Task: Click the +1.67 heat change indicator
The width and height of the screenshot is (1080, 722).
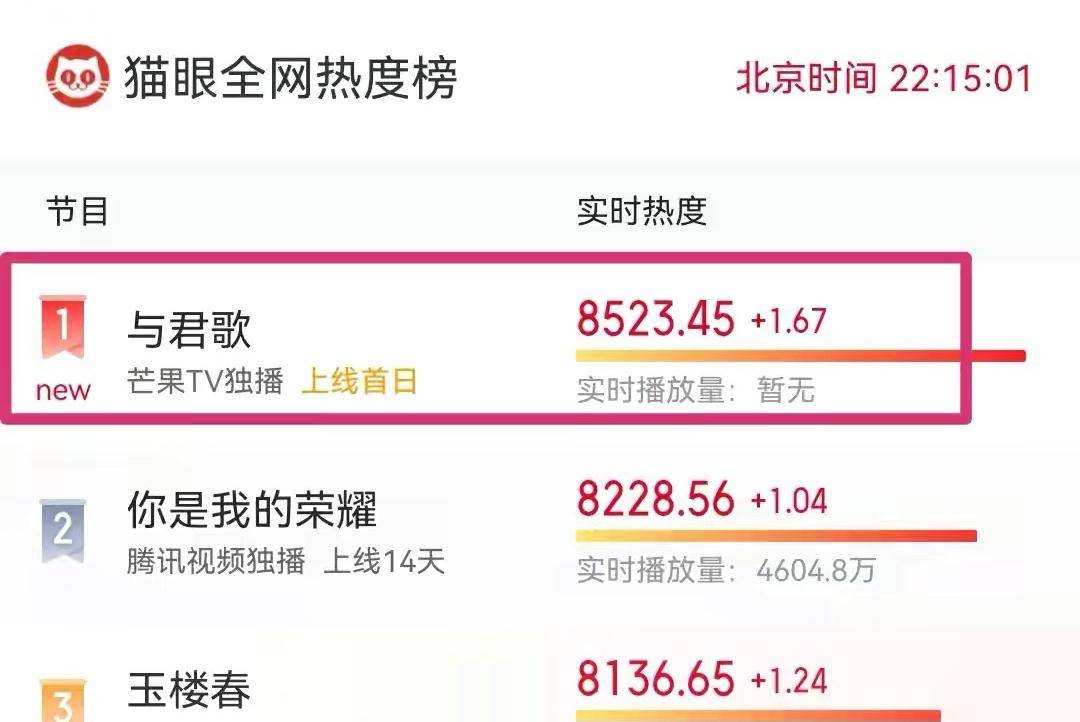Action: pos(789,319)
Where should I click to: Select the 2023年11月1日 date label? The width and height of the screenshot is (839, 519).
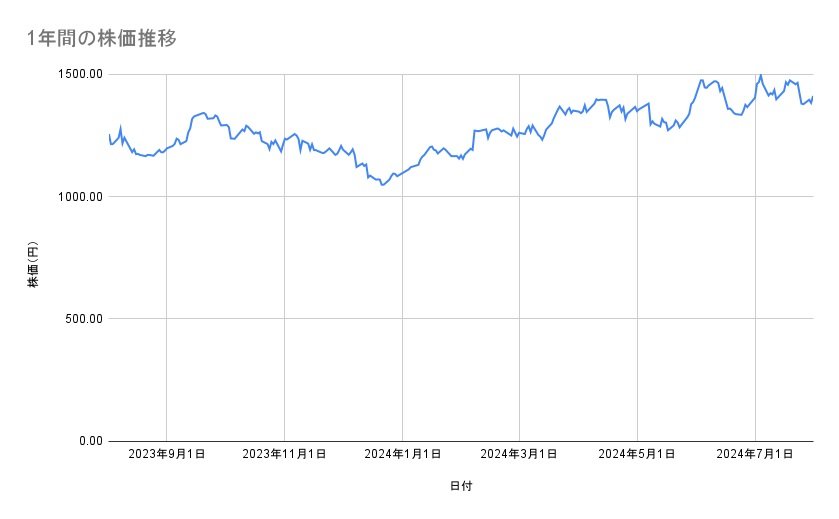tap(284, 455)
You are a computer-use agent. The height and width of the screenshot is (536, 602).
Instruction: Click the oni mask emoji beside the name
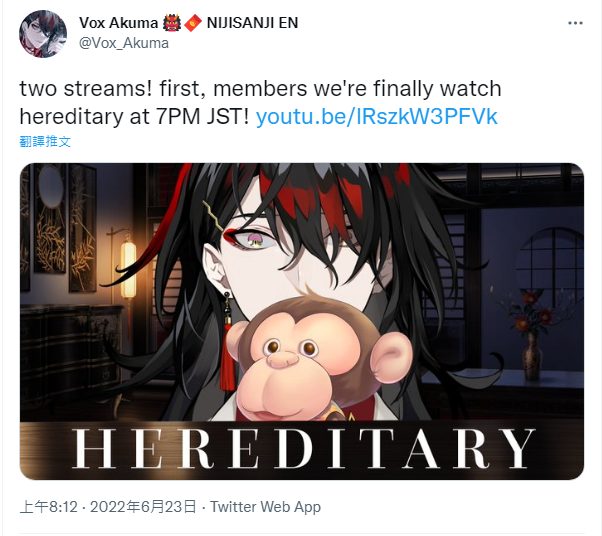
* * *
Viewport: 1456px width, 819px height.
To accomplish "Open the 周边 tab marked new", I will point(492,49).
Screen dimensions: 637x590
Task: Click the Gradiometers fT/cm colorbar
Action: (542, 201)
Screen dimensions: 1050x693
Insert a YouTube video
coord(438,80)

Problem description: Starting at the line that contains "Where should I" and ending at the line that contains "Instruction: Click the", transcribe the material above exactly, excluding pictures.

Solution to the exercise:
Where should I click to: Select the 2023年11月1日 date label? The width and height of the screenshot is (839, 519).
tap(284, 455)
You are a computer-use agent. The height and width of the screenshot is (536, 602).
Instruction: Click the oni mask emoji beside the name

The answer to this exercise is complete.